Tasks to carry out ▸
• A. From the passage on nature and belief, give the text again starting at "Which worldview is" and ending at "New Jersey. 2015.", substituting "outlook" for "worldview".
• B. Based on the passage on nature and belief below, decide whether each statement agrees with it. Answer yes or no, and quote the words that decide each one. (i) About 92 relatively stable elements are found in nature. (ii) The elements created in the laboratory are stable. (iii) Scientists are able to create viruses and bacteria.
• C. In the passage on nature and belief below, list every chemical compound that it says can be combined with the help of something living into organic compounds.

Text shown ▸
*** Begin section ***

Four Forces of Nature

Two of the four forces in nature are posited but have not been detected—the W particle (the smallest unit for the weak nuclear force), and the graviton (the quantum unit for the force of gravity). These forces are the basis of all things, but all we can do is guess at their existence because we see their effects. In science, evidently, it really is acceptable to guess: to say, according to what we think we see, there must be these particles or these forces or this missing mass, or this missing energy. But evidently, it’s not the same to say, I see this entire amazing universe, and it looks like there is order and intelligence behind it all, and thus—there is a god. One is acceptable in our politically correct society, one is not.

Predictable Elements

We are much more familiar with protons, neutrons, and electrons. There are approximately 92 relatively stable combinations, 92 elements we find in nature. We have created more elements in the laboratory; however, they are unstable and decay. The study of these amazing elements has engrossed scientists for centuries. They are so systematic, so regular, so predictable that we knew there were elements we hadn’t discovered because we knew what properties they should have. How and why did all the quarks and electrons arrange themselves into these orderly, predictable elements? Is it just chance or trial and error or probabilities?

Elements then form a multitude of compounds, usually classified as organic and inorganic (carbon-based, and non-carbon-based). In the right combinations we make everything from steel to fertilizers, and cell phones and computers. We know many of the “laws” of chemical bonding, and it’s horribly complex. Many reactions are temperature-dependent, concentration-dependent, pressure-dependent, or need catalysts to initiate the reaction. How did these physical properties come to be? Was it all just chance or the natural selection of millions of different combinations?

“Miracles” Molecules that Come to Life

Chemical compounds like CO2, PO4, and H2O can be combined with the help of something living, into organic compounds such as sugar, carbohydrates, and proteins. Though it has never been done in a laboratory, these compounds were supposedly in adequate supply billions of years ago and in concentrations and in environments that allowed for their spontaneous reaction; they produced molecules that came “alive” and could spontaneously reproduce themselves. This step has never been reproduced in a laboratory—molecules have never “come to life”.

This leap—from inanimate to animate—is truly a miracle. We cannot replicate this in any experiment, not even the simplest forms—viruses and bacteria. Scientists study them and use them and have determined their compositions and genetic sequences. They can even clone them but are powerless when it comes to creating them.


Have you ever seen a picture of a DNA helix? It’s majestic. I’m sure you will agree that the DNA molecules are beautifully complex, yet simple. Four proteins in various orders code for every living thing on earth. They are the blueprints to everything from bacteria to Brahma bulls. There are thousands of chemical reactions that happen in a lowly cell and thousands of complicated steps in making organs and thousands more to make organ systems.

These organs produce people with the ability to think and see and taste and imagine. We even dream of exploring the rest of this gigantic universe we find ourselves in, a universe supposedly made from the random, non-thinking, accumulation of trial and error, initiated in an impersonal Big Bang, from self-sufficient energy. And yet, many scientists say confidently, the universe is made of 95% more mass and energy than we can see, test, or detect.

In the Biblical narrative, all anyone needs to believe in is, one miracle, one thing that can’t be explained—that there is a God—and is endowed with great power and intelligence, and He created an amazing universe. But with the Big Bang theory, there is unexplained miracle after miracle after miracle called random chance taking place over billions of years that someone has to believe in, and we still don’t really know how it all works.

Which worldview is really easier to believe in?

Fame, John, M. A History of Western Philosophy and Theology. P&R Publishing, Phillipsburg, New Jersey. 2015.

*** End section ***

Data shown ▸
*** Begin section ***

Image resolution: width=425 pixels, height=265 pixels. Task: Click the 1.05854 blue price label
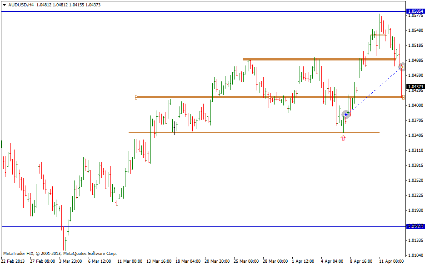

*** End section ***

Task solutions ▸
• A.
Which outlook is really easier to believe in?

Fame, John, M. A History of Western Philosophy and Theology. P&R Publishing, Phillipsburg, New Jersey. 2015.

• B.
(i) Yes: "There are approximately 92 relatively stable combinations, 92 elements we find in nature."
(ii) No: "they are unstable and decay."
(iii) No: "They can even clone them but are powerless when it comes to creating them."

• C. CO2, PO4, H2O